━━━ Data extracts ━━━

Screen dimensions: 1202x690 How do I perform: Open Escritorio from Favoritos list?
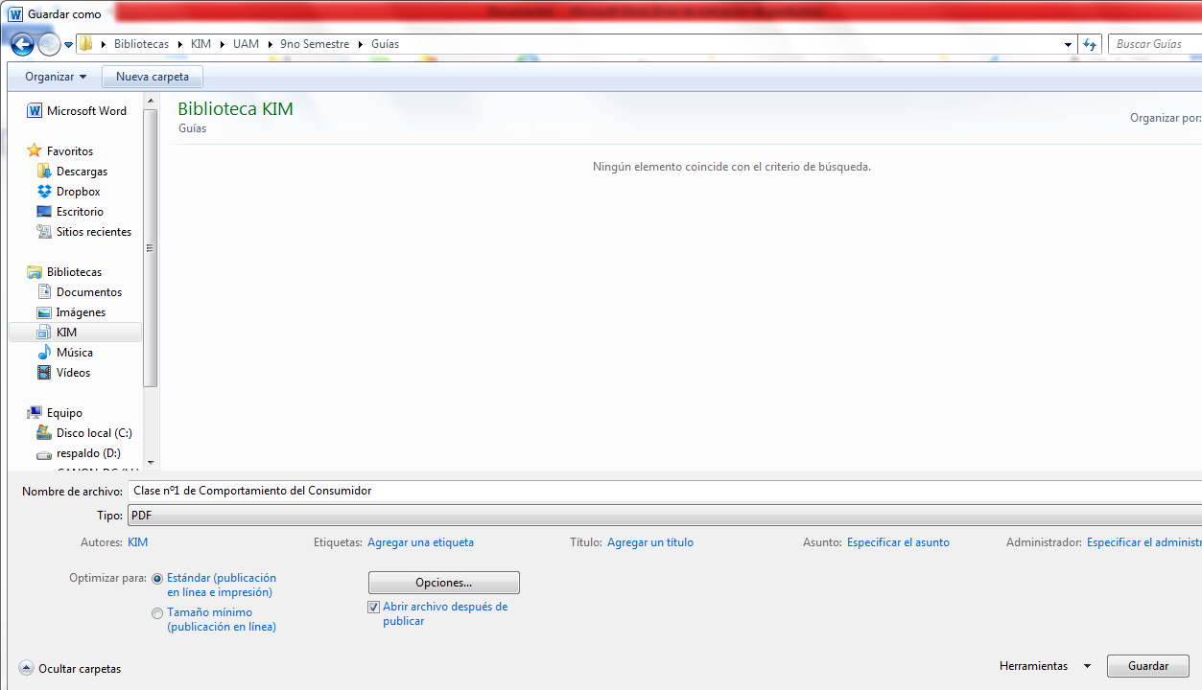[80, 212]
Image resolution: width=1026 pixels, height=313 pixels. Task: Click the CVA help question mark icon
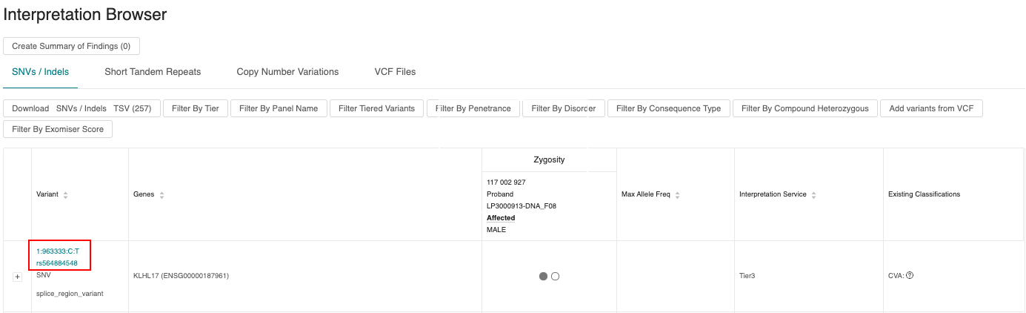pyautogui.click(x=910, y=275)
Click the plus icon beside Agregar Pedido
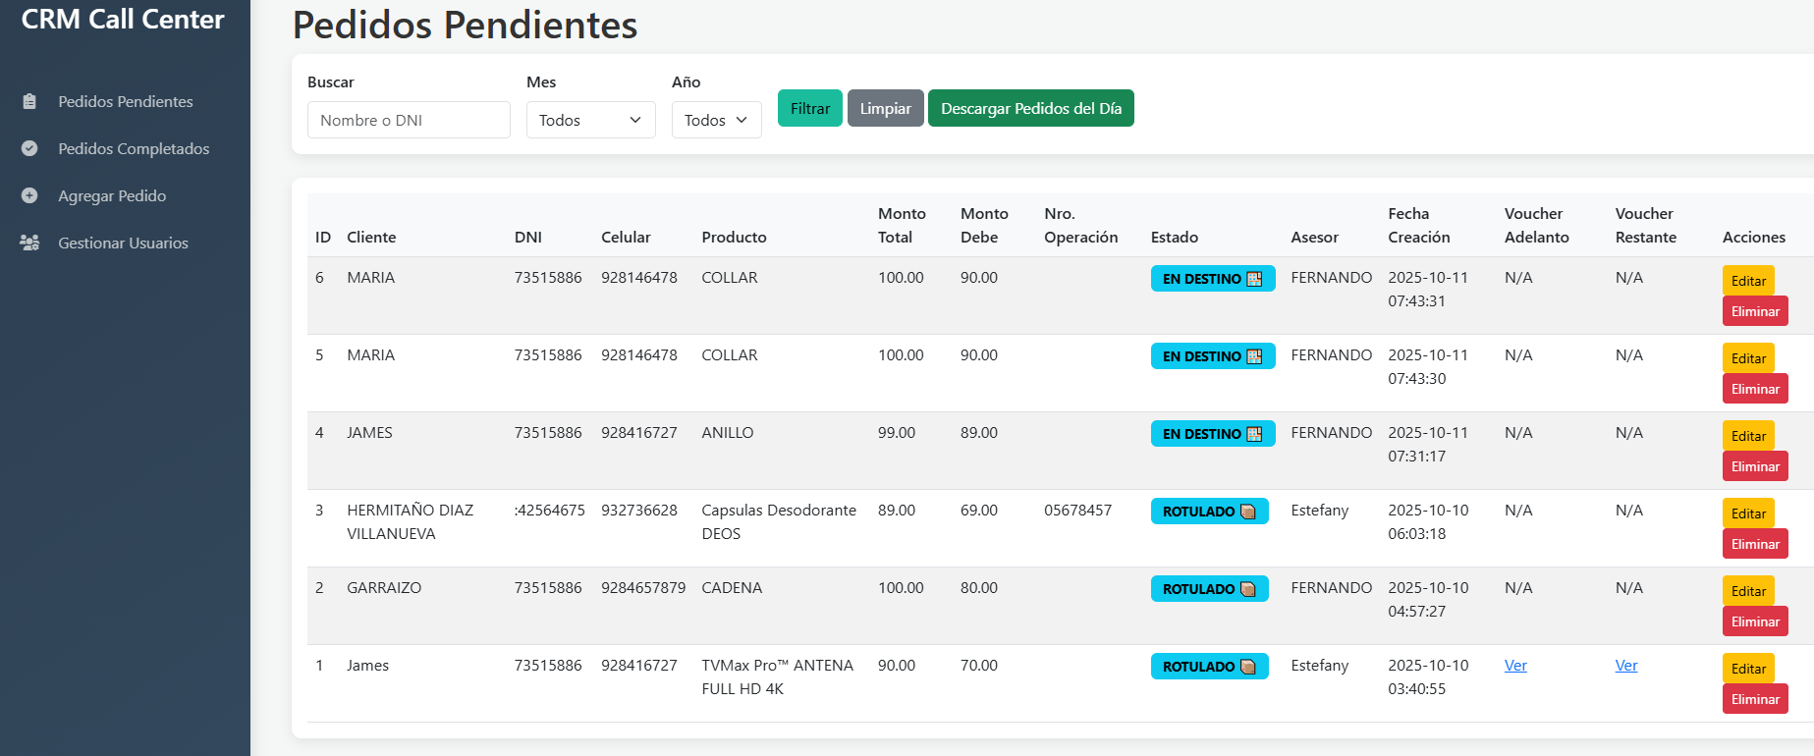The image size is (1814, 756). click(29, 195)
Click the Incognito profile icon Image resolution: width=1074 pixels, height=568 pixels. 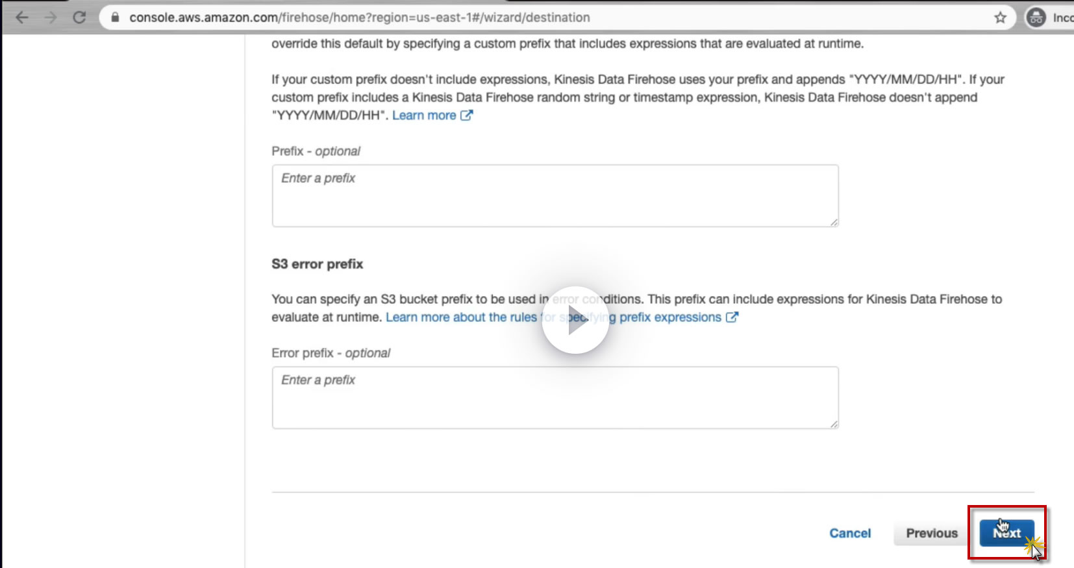point(1036,18)
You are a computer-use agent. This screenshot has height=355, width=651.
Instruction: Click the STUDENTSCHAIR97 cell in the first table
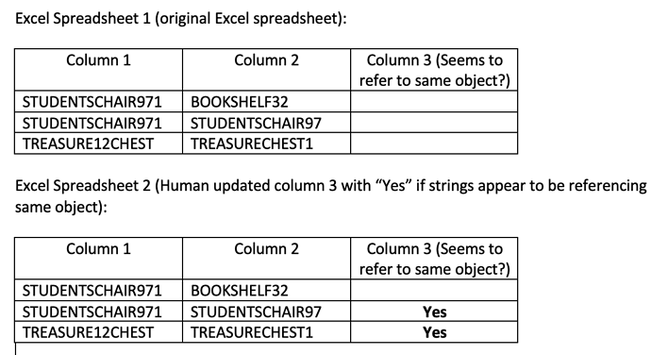pyautogui.click(x=266, y=123)
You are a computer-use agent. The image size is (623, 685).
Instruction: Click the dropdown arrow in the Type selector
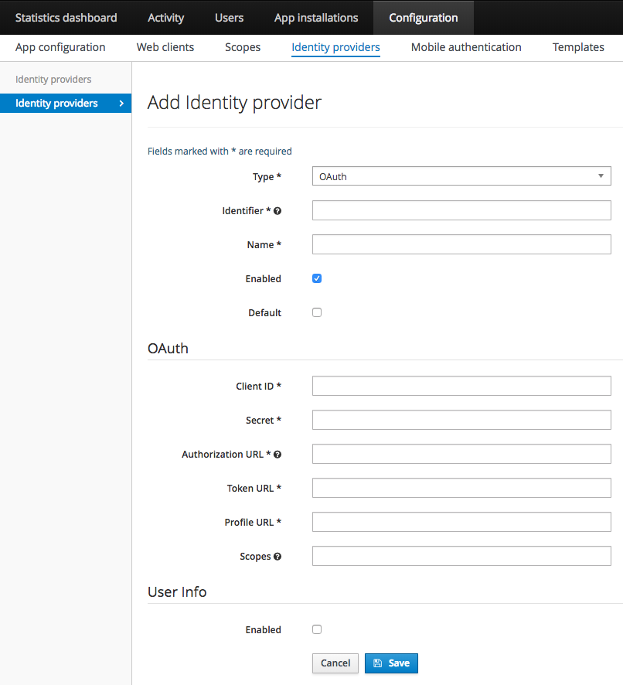click(601, 176)
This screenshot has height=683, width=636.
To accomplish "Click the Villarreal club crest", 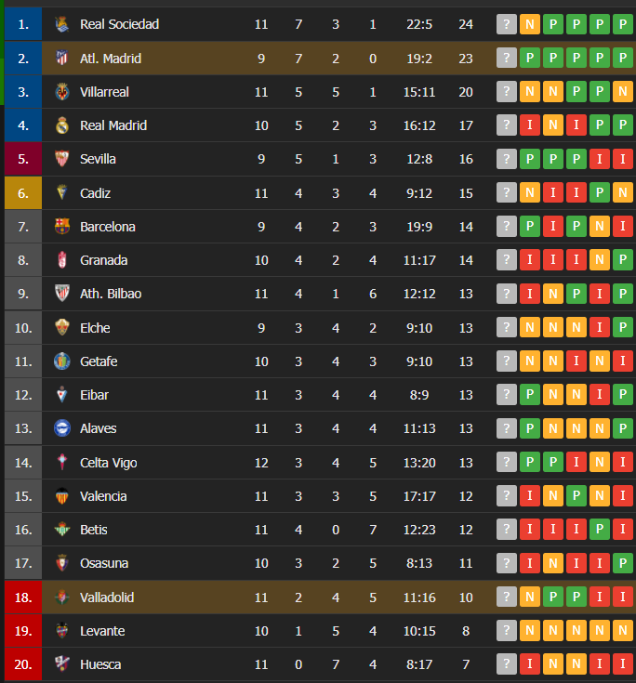I will pyautogui.click(x=62, y=92).
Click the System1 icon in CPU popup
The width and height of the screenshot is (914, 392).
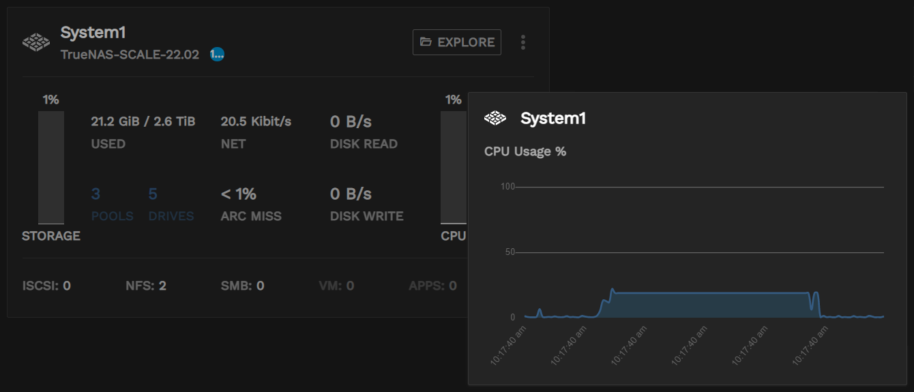(495, 119)
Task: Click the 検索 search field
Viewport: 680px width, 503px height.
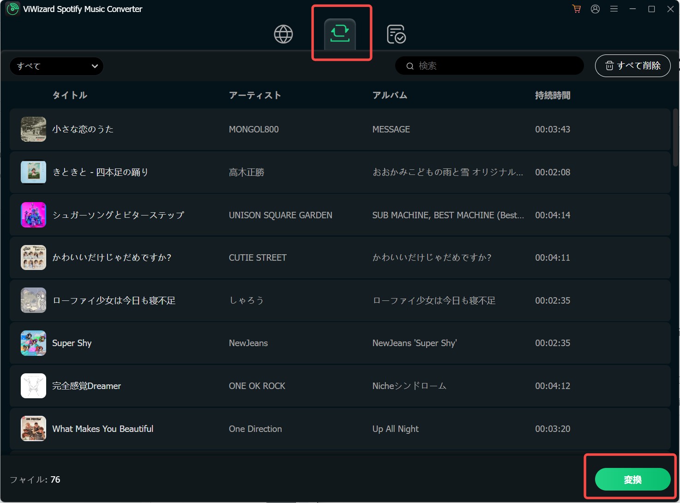Action: point(489,66)
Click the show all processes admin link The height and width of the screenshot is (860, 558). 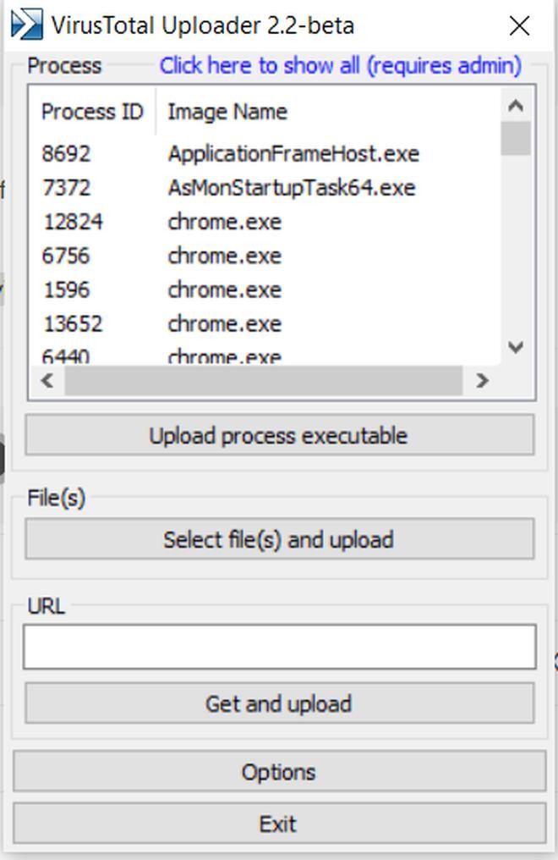click(x=340, y=65)
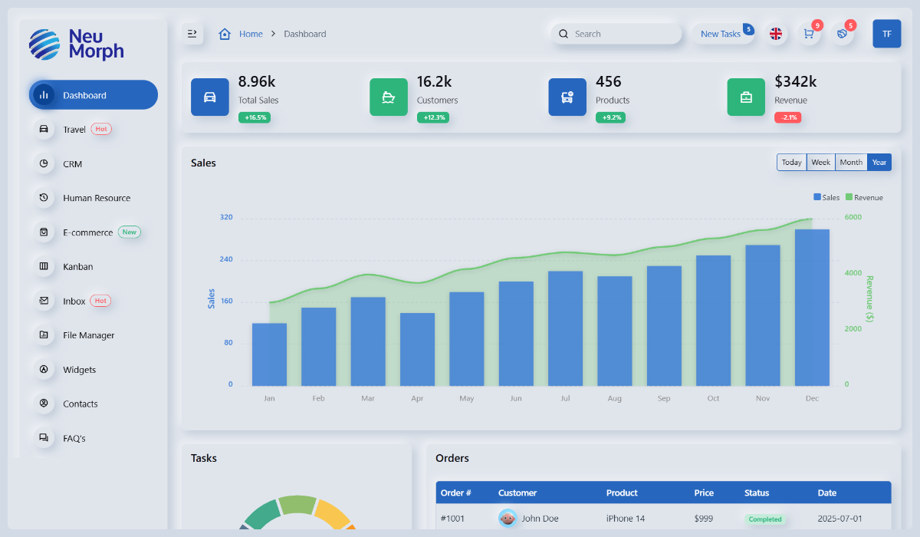
Task: Open the File Manager icon
Action: 44,334
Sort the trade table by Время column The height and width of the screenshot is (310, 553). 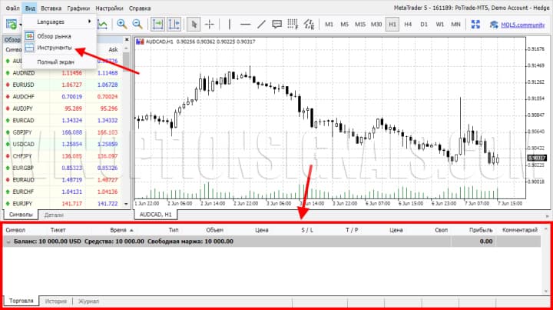coord(118,229)
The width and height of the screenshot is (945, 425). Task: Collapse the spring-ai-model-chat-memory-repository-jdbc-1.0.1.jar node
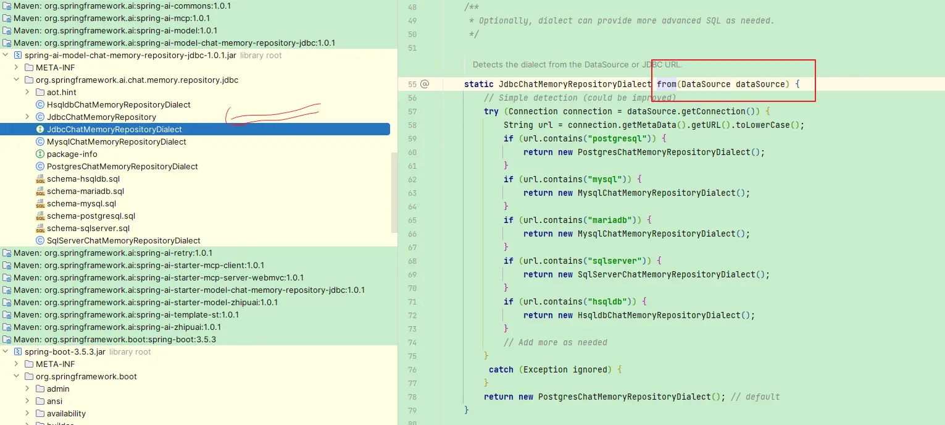click(6, 56)
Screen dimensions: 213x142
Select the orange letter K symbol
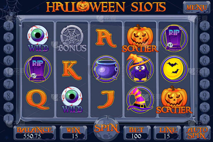tap(72, 70)
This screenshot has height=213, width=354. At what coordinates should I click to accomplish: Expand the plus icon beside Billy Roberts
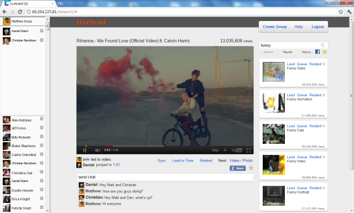pos(41,137)
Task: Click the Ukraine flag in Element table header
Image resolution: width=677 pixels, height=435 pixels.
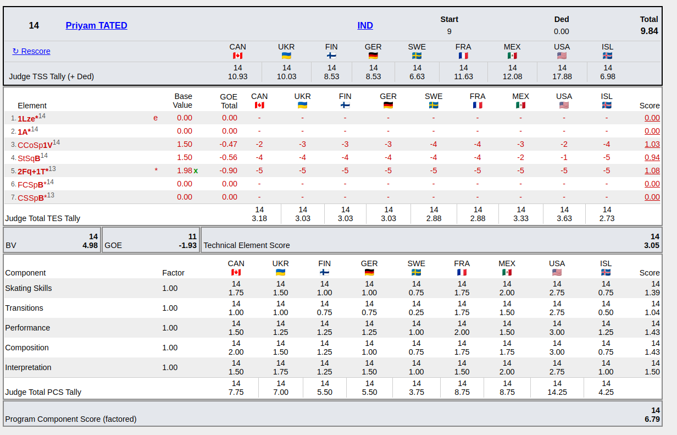Action: (x=302, y=105)
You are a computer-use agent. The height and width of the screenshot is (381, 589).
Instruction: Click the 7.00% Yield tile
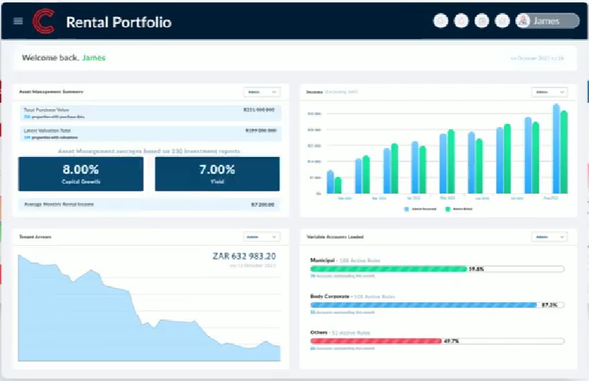click(217, 174)
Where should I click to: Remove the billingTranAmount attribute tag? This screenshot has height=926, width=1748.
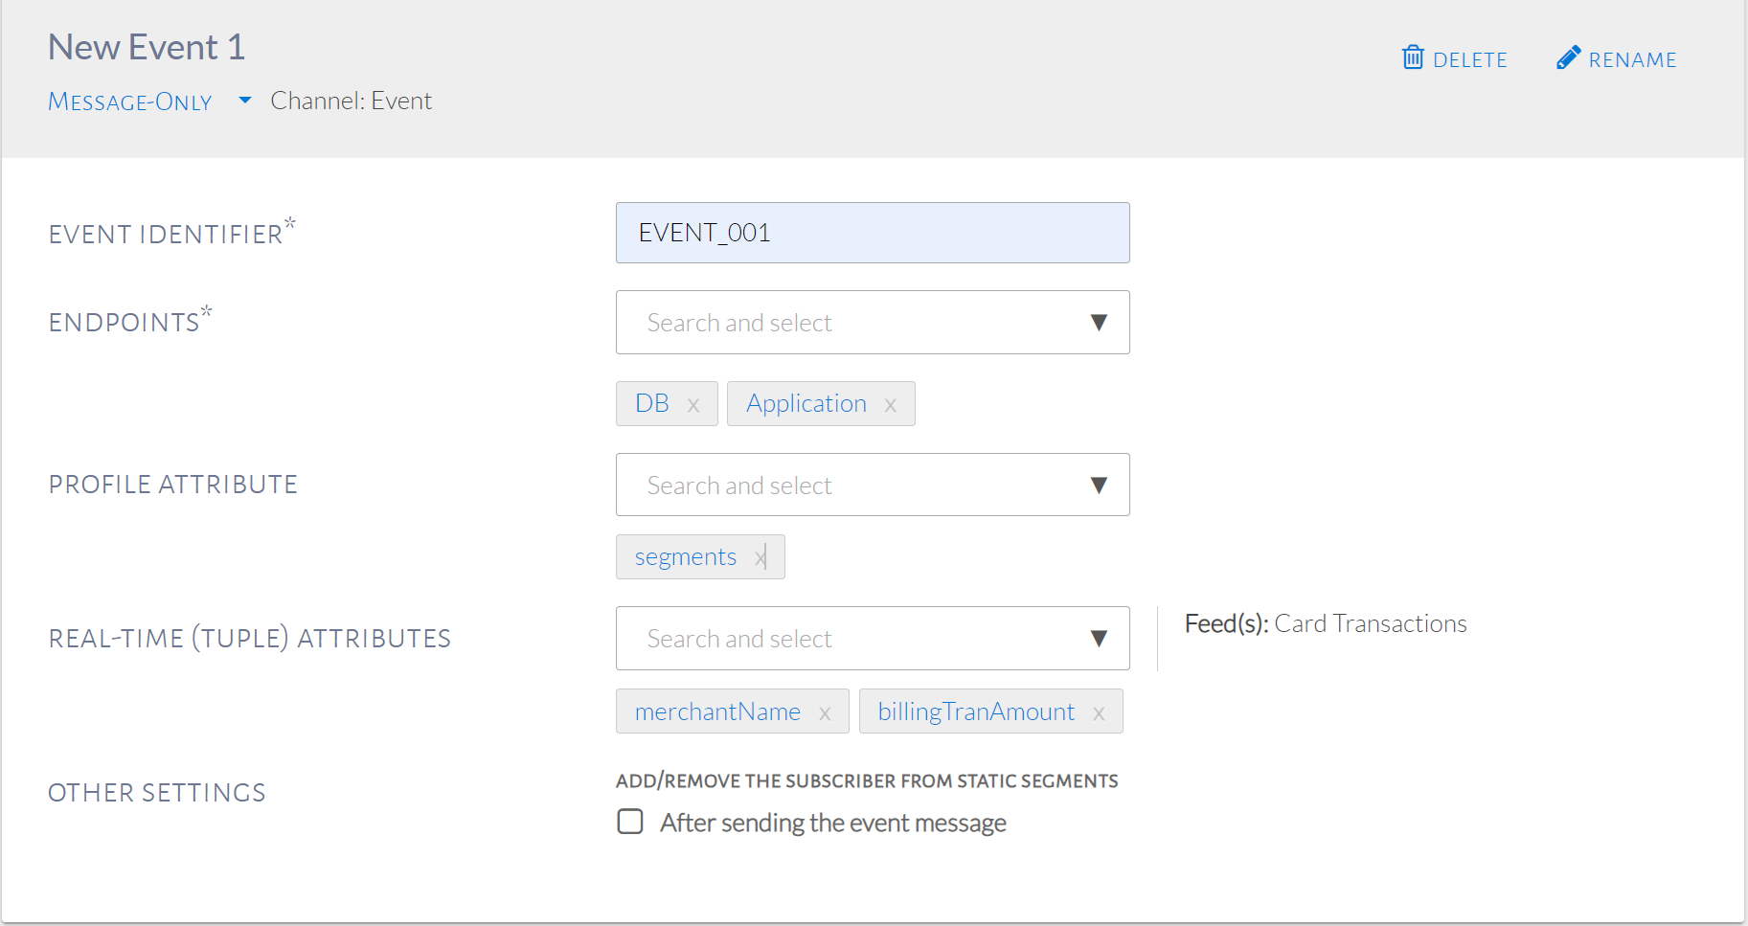point(1099,713)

━━━

» **Directions**:
Restate, exactly as they appear, the line with "Instruction: Click the 7.00% Yield tile" and all the lines after it up to the end of the data above; images do not belong in the copy.

» **Result of the task**:
Instruction: Click the 7.00% Yield tile
click(217, 174)
Where should I click to: Remove the billingTranAmount attribute tag? This screenshot has height=926, width=1748.
point(1099,713)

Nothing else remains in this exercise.